> TRY IT
No line of the records may be dropped; print them all again exactly.

> ENTRIES PROVIDED

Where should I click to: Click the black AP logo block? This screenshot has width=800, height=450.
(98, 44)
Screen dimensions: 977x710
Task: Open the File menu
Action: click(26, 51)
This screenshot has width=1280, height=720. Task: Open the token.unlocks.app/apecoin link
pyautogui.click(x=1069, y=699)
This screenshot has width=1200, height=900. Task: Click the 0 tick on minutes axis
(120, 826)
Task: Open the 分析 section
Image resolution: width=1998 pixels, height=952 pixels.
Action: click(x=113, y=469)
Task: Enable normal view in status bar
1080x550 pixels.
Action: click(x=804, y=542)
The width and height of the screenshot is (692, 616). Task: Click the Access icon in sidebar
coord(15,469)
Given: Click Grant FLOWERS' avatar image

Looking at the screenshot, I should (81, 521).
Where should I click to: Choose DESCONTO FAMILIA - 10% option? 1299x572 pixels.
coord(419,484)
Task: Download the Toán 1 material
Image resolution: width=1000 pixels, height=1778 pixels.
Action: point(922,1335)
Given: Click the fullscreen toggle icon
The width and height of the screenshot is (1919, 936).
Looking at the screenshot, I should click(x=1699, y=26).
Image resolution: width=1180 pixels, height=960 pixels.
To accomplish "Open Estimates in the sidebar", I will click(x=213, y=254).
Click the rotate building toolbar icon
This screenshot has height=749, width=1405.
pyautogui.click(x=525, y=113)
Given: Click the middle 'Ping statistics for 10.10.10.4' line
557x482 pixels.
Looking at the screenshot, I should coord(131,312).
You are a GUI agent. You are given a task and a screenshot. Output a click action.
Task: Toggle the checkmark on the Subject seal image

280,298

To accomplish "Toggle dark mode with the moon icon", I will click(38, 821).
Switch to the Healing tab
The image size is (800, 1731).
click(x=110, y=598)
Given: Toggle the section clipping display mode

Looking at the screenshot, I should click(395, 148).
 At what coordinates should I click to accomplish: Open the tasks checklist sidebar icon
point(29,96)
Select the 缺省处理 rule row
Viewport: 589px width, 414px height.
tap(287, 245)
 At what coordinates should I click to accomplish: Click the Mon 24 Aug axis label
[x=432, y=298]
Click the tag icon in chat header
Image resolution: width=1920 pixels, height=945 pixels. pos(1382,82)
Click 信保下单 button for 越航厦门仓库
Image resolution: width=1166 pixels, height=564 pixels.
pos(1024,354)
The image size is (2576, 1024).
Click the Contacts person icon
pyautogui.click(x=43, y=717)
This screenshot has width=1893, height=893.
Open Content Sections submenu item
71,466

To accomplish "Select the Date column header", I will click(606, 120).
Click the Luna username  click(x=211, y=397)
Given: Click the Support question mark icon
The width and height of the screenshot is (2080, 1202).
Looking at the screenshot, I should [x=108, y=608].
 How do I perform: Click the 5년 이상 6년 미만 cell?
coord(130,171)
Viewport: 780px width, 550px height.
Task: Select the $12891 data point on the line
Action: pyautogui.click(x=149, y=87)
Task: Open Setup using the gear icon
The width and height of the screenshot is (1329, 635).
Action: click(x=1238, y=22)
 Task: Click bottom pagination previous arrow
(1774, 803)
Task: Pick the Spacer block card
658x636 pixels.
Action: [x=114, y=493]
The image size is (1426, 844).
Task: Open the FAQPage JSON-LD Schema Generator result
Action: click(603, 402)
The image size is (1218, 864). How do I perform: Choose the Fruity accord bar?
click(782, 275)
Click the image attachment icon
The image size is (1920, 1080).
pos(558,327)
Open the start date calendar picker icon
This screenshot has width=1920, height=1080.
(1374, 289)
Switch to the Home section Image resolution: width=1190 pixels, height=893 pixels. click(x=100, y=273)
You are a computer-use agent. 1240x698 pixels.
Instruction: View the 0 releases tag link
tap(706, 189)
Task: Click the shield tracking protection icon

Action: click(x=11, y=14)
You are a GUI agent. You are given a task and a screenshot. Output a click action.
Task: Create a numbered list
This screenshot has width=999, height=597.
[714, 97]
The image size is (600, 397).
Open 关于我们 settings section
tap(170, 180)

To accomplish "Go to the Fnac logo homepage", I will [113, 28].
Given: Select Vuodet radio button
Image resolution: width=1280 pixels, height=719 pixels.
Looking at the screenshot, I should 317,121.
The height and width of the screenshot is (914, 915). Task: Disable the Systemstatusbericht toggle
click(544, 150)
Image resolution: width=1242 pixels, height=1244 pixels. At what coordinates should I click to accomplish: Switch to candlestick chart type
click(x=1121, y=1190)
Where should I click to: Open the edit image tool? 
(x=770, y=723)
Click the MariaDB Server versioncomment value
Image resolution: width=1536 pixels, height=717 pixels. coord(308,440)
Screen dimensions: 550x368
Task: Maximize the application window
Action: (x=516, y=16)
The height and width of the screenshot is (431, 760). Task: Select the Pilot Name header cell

> WORKED SOLUTION
Where should I click to: Click the black AP logo block? This screenshot has width=800, height=450.
(98, 44)
Screen dimensions: 977x710
Task: Open the File menu
Action: click(26, 51)
This screenshot has width=1280, height=720. Task: Open the token.unlocks.app/apecoin link
pyautogui.click(x=1069, y=699)
This screenshot has width=1200, height=900. Task: Click the 0 tick on minutes axis
(120, 826)
Task: Open the 分析 section
Image resolution: width=1998 pixels, height=952 pixels.
Action: click(x=113, y=469)
Task: Enable normal view in status bar
1080x550 pixels.
Action: click(x=804, y=542)
The width and height of the screenshot is (692, 616). Task: Click the Access icon in sidebar
coord(15,469)
Given: Click Grant FLOWERS' avatar image

Looking at the screenshot, I should (81, 521).
Where should I click to: Choose DESCONTO FAMILIA - 10% option? 1299x572 pixels.
coord(419,484)
Task: Download the Toán 1 material
Image resolution: width=1000 pixels, height=1778 pixels.
Action: point(922,1335)
Given: Click the fullscreen toggle icon
The width and height of the screenshot is (1919, 936).
Looking at the screenshot, I should click(x=1699, y=26).
Image resolution: width=1180 pixels, height=960 pixels.
To accomplish "Open Estimates in the sidebar", I will click(x=213, y=254).
Click the rotate building toolbar icon
This screenshot has height=749, width=1405.
pyautogui.click(x=525, y=113)
Given: Click the middle 'Ping statistics for 10.10.10.4' line
557x482 pixels.
Looking at the screenshot, I should coord(131,312).
You are a GUI agent. You are given a task and a screenshot. Output a click action.
Task: Toggle the checkmark on the Subject seal image

280,298

To accomplish "Toggle dark mode with the moon icon", I will click(38, 821).
Switch to the Healing tab
The image size is (800, 1731).
click(x=110, y=598)
Given: Toggle the section clipping display mode

Looking at the screenshot, I should click(395, 148).
 At what coordinates should I click to accomplish: Open the tasks checklist sidebar icon
point(29,96)
Select the 缺省处理 rule row
Viewport: 589px width, 414px height.
tap(287, 245)
 At what coordinates should I click to accomplish: Click the Mon 24 Aug axis label
[x=432, y=298]
Click the tag icon in chat header
Image resolution: width=1920 pixels, height=945 pixels. pos(1382,82)
Click 信保下单 button for 越航厦门仓库
Image resolution: width=1166 pixels, height=564 pixels.
pos(1024,354)
The image size is (2576, 1024).
Click the Contacts person icon
pyautogui.click(x=43, y=717)
This screenshot has width=1893, height=893.
Open Content Sections submenu item
71,466

To accomplish "Select the Date column header", I will click(606, 120).
Click the Luna username  click(x=211, y=397)
Given: Click the Support question mark icon
The width and height of the screenshot is (2080, 1202).
Looking at the screenshot, I should [x=108, y=608].
 How do I perform: Click the 5년 이상 6년 미만 cell?
coord(130,171)
Viewport: 780px width, 550px height.
Task: Select the $12891 data point on the line
Action: pyautogui.click(x=149, y=87)
Task: Open Setup using the gear icon
The width and height of the screenshot is (1329, 635).
Action: click(x=1238, y=22)
 Task: Click bottom pagination previous arrow
(1774, 803)
Task: Pick the Spacer block card
658x636 pixels.
Action: [x=114, y=493]
The image size is (1426, 844).
Task: Open the FAQPage JSON-LD Schema Generator result
Action: click(603, 402)
The image size is (1218, 864). How do I perform: Choose the Fruity accord bar?
click(782, 275)
Click the image attachment icon
The image size is (1920, 1080).
pos(558,327)
Open the start date calendar picker icon
This screenshot has width=1920, height=1080.
(1374, 289)
Switch to the Home section Image resolution: width=1190 pixels, height=893 pixels. click(x=100, y=273)
You are a computer-use agent. 1240x698 pixels.
Instruction: View the 0 releases tag link
tap(706, 189)
Task: Click the shield tracking protection icon

Action: click(x=11, y=14)
You are a GUI agent. You are given a task and a screenshot. Output a click action.
Task: Create a numbered list
This screenshot has width=999, height=597.
[714, 97]
The image size is (600, 397).
Open 关于我们 settings section
tap(170, 180)

To accomplish "Go to the Fnac logo homepage", I will [113, 28].
Given: Select Vuodet radio button
Image resolution: width=1280 pixels, height=719 pixels.
Looking at the screenshot, I should 317,121.
The height and width of the screenshot is (914, 915). Task: Disable the Systemstatusbericht toggle
click(544, 150)
Image resolution: width=1242 pixels, height=1244 pixels. At what coordinates should I click to accomplish: Switch to candlestick chart type
click(x=1121, y=1190)
Where should I click to: Open the edit image tool? 
(x=770, y=723)
Click the MariaDB Server versioncomment value
Image resolution: width=1536 pixels, height=717 pixels. coord(308,440)
Screen dimensions: 550x368
Task: Maximize the application window
Action: (x=516, y=16)
The height and width of the screenshot is (431, 760). Task: Select the Pilot Name header cell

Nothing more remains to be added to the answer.